Glycosphingolipid specifity of the human sulfatide activator protein

Abstract

The interaction of the sulfatide activator protein with different glycosphingolipids has been studied in detail. The following findings were made.1. The sulfatide activator protein forms water‐soluble complexes with sulfatides [Fischer, G. and Jatzkewitz, H. (1977) Hoppe‐Seyler's Z. Physiol. Chem. 356, 6588–6591] and various other glycosphingolipids.2. In the absence of degrading enzymes the activator protein acts in vitro as a glycosphingolipid transfer protein, transporting glycosphingolipids from donor to acceptor liposomes. Lipids having less than three hexoses, e.g. galactosylceramide, sulfatide and ganglioside G_M3 were transferred at very slow rates, whereas complex lipids such as gangliosides G_M2, G_M1 and G_D1a were transferred much faster than the former. The transfer rate increased with increasing length of the carbohydrate chain of the lipid molecules.3. Both the acyl residue in the ceramide moiety and the nature of the carbohydrate chain are significant for recognition of the glycosphingolipids by the sulfatide activator protein.

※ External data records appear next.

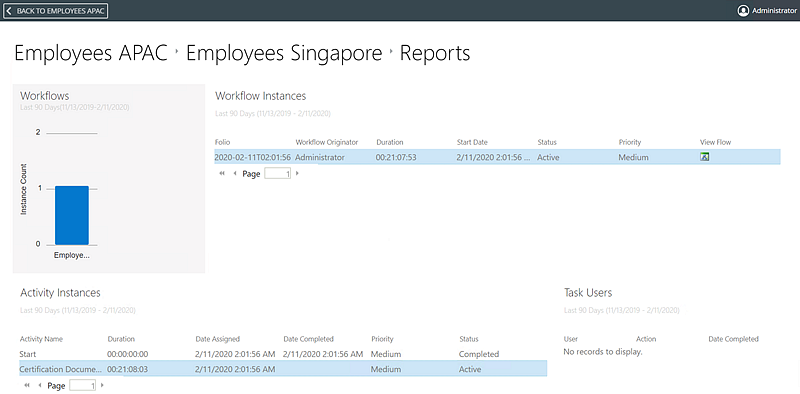This screenshot has width=800, height=394.
Task: Go to previous page in Workflow Instances pager
Action: (x=235, y=174)
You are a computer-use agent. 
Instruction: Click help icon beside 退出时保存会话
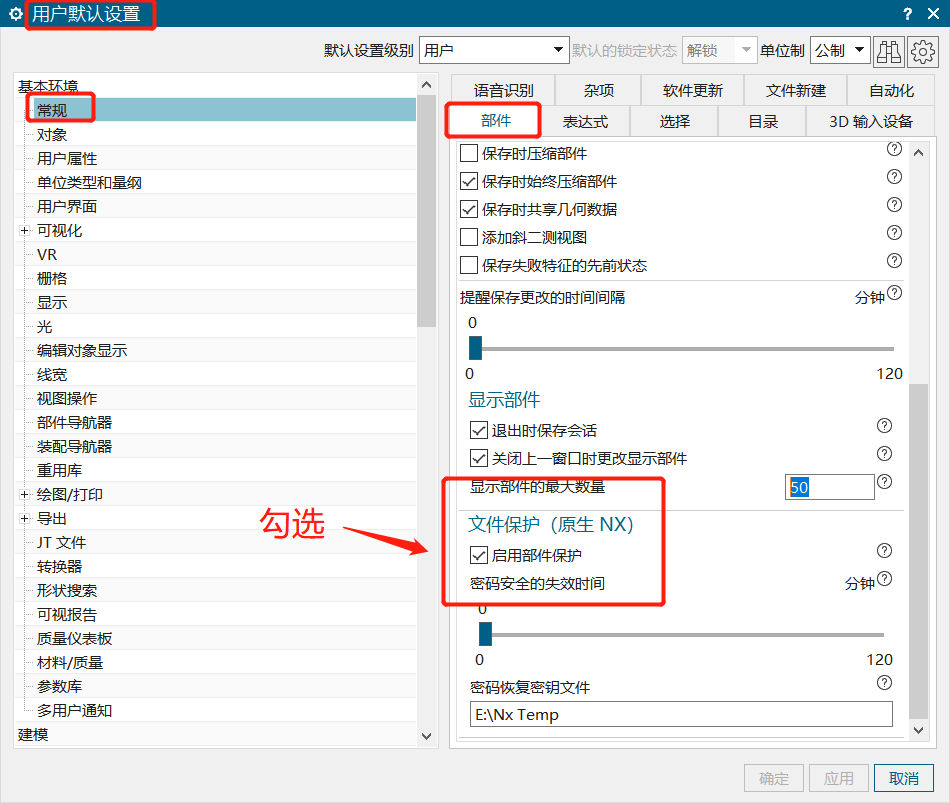click(884, 425)
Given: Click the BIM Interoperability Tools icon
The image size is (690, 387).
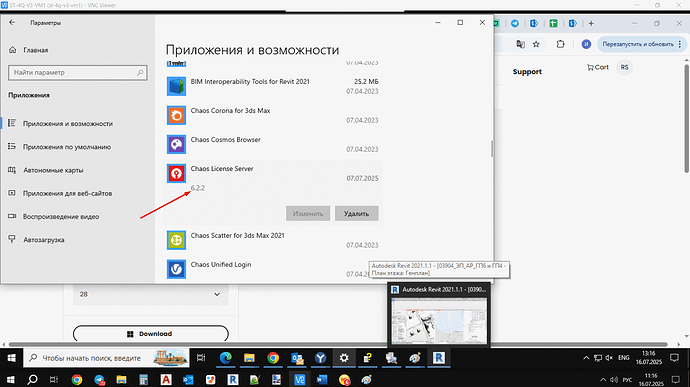Looking at the screenshot, I should point(176,86).
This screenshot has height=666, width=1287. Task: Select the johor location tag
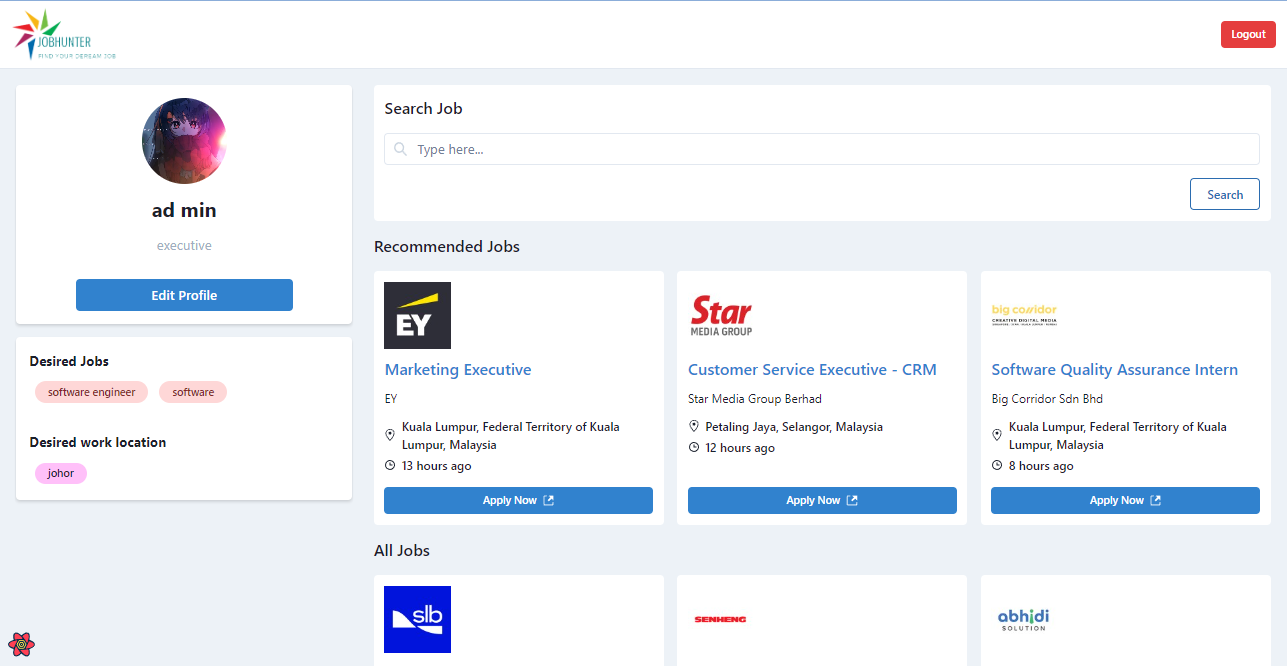coord(60,473)
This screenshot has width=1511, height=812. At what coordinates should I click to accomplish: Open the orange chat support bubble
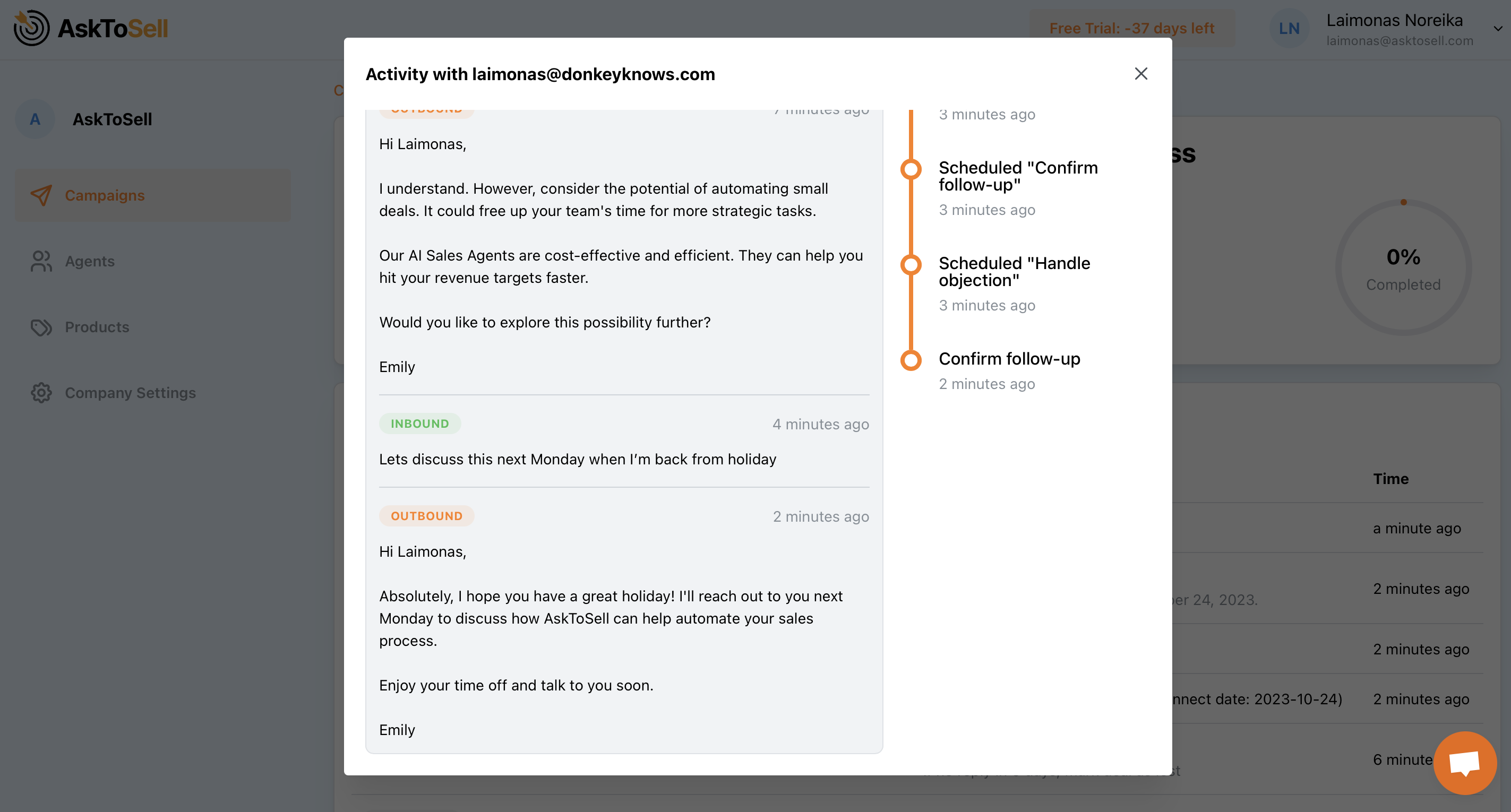click(x=1464, y=763)
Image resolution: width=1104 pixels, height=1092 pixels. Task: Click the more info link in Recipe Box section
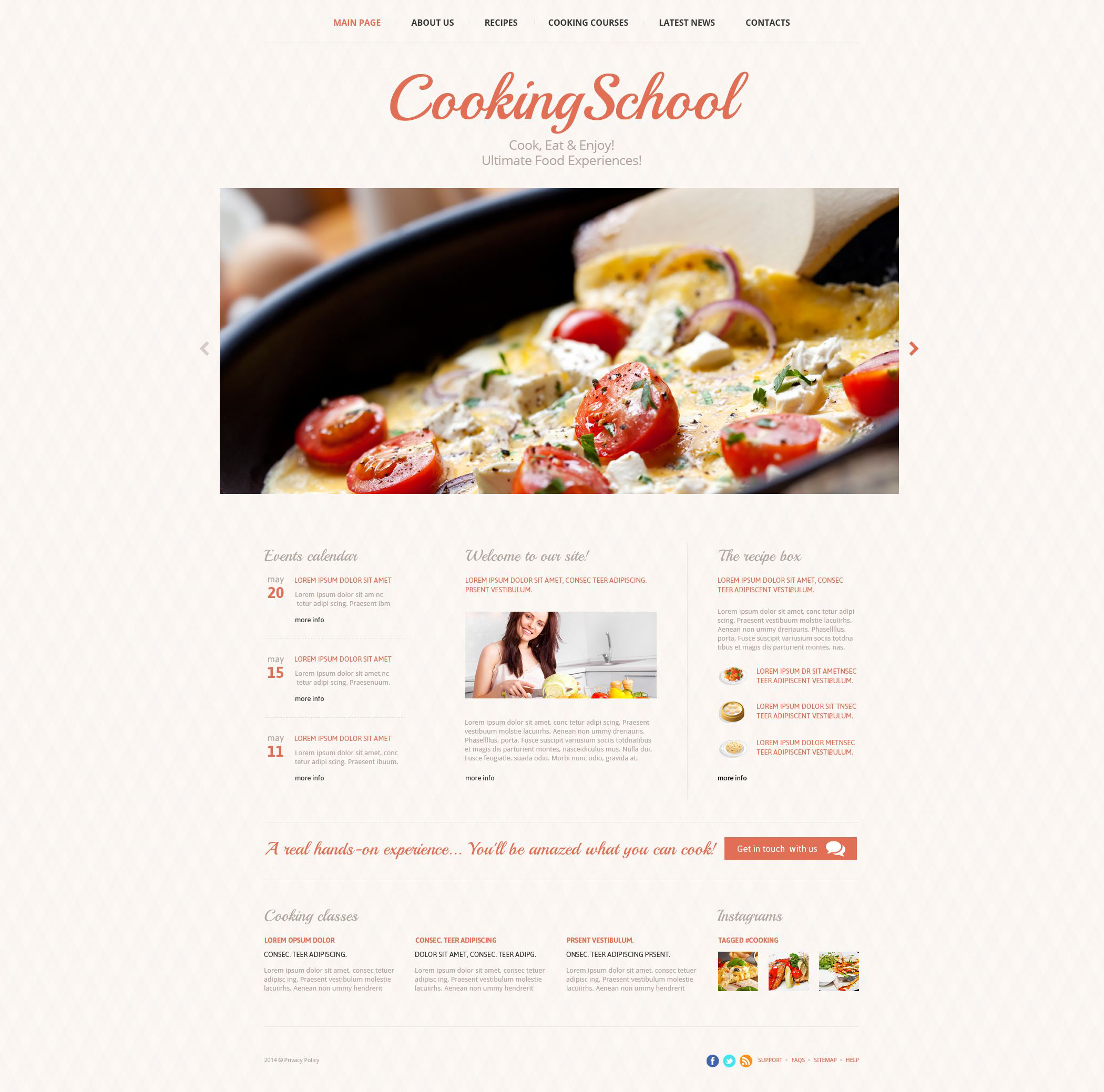pyautogui.click(x=732, y=777)
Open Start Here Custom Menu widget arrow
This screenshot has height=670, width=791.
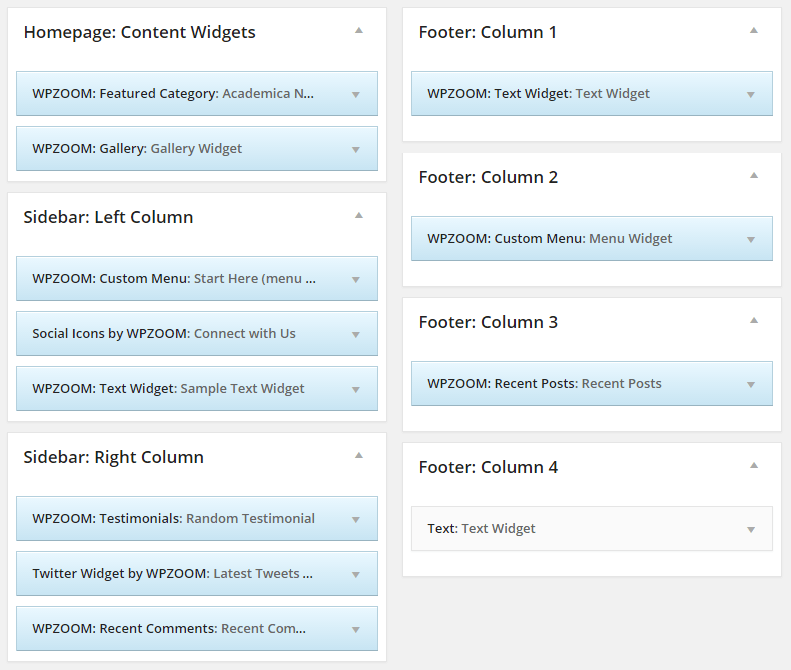click(x=356, y=280)
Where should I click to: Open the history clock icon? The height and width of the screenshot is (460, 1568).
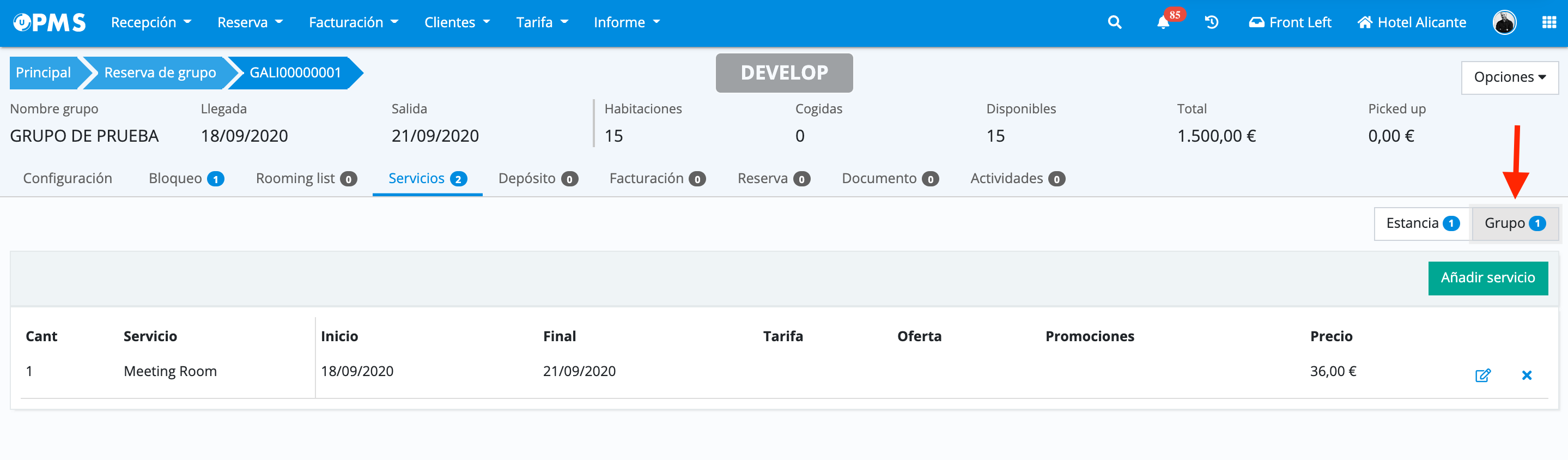point(1211,22)
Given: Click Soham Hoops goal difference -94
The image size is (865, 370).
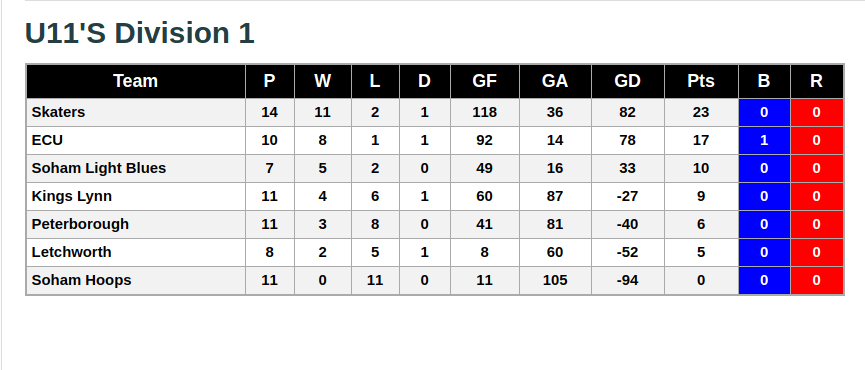Looking at the screenshot, I should tap(628, 281).
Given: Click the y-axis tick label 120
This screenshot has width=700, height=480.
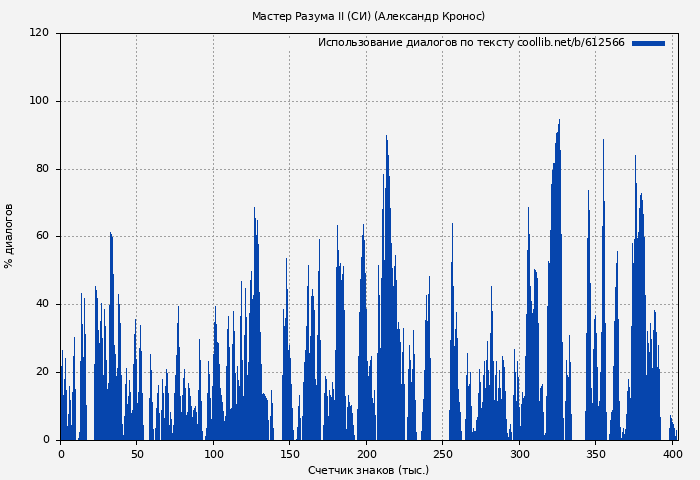Looking at the screenshot, I should 39,33.
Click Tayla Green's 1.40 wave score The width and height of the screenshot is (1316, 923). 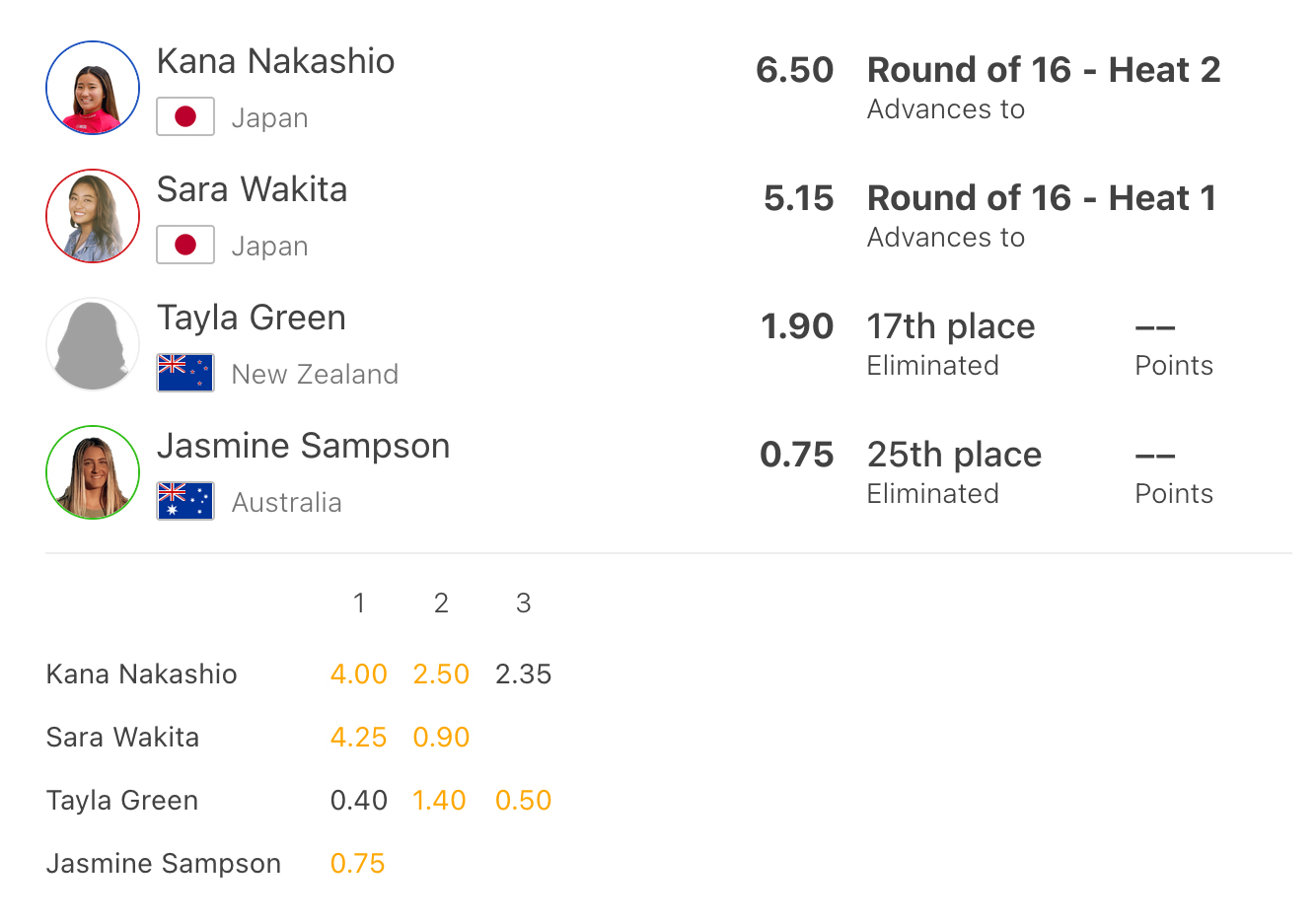click(439, 801)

Apparently, both residues serve as an anchor and the longer they are the better they are recognized by the protein.4. In the absence of activator protein, degradation rates of sulfatide derivatives by arylsulfatase A, and of ganglioside G_M1 derivatives by β‐galactosidase, increase with decreasing length of acyl residues in their hydrophobic ceramide moiety. Addition of activator protein stimulates the degradation of only those G_M1 and sulfatide derivatives that have long‐chain fatty acids in their hydrophobic ceramide anchor.